Its funny really,the number of threads that there have been on the overnighting signs and the law.Whilst we are fretting on them,in a village close to me,a load of travellers have descended on a field and over the course of the last few days the numbers have been swelling,i am looking forward to see how long it takes the powers that be to move them out of the field and have them evicted.The last episode down this neck of the woods cost the tax payer 3.5k.
The shame is that they will no doubt leave crap behind them and cost the local tax payer.How refreshing it would be if they cleaned up after themselves and didnt cause any trouble,alas i fear that once again travellers will be blighted by their actions and then have it reflected on us all.The loud music playing out of the field the other day doesnt bode well im afraid to say....


----------



## Pollik (Jun 16, 2011)

I seriously object to this.  I have two ex travellers among my friends.

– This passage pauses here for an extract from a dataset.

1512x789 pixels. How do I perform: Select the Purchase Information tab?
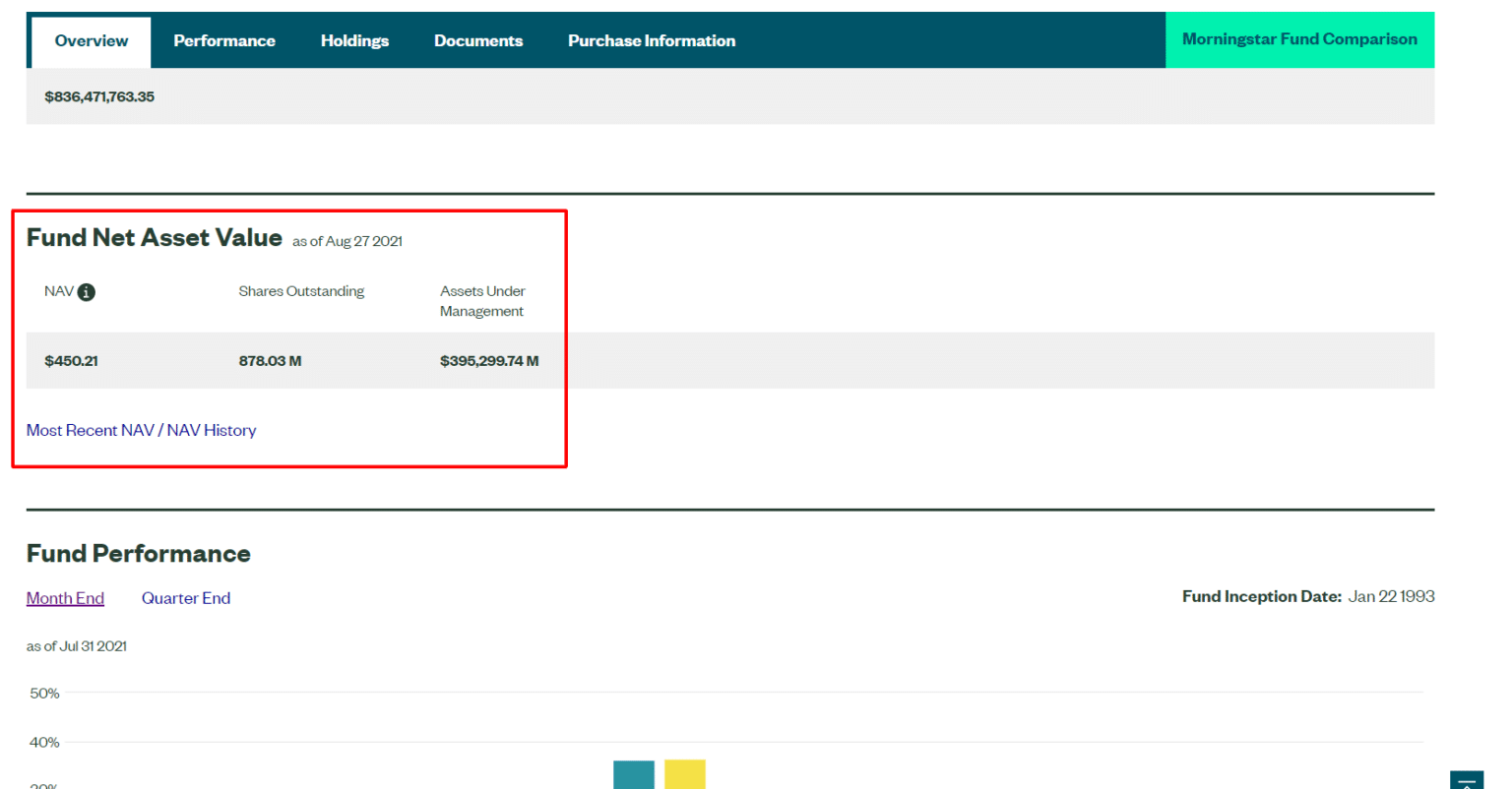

And it is really weird - when they moved into bricks and mortar, locals saw the vans and it was children bullied at school and bricks through the windows.

They moved.

Next time they moved into a property, they went stealth and had no problems.  The years went by and they were happy.  Then another family of travellers moved into bricks and mortar and the community was up in arms, just like you sound.  Happily, my friend was chair of the residents' association and chose to come out of stealth.  There was an awful lot of egg on an awful lot of faces.

In this true story, who do you think the real evil people were?  The travellers or the people putting bricks through windows?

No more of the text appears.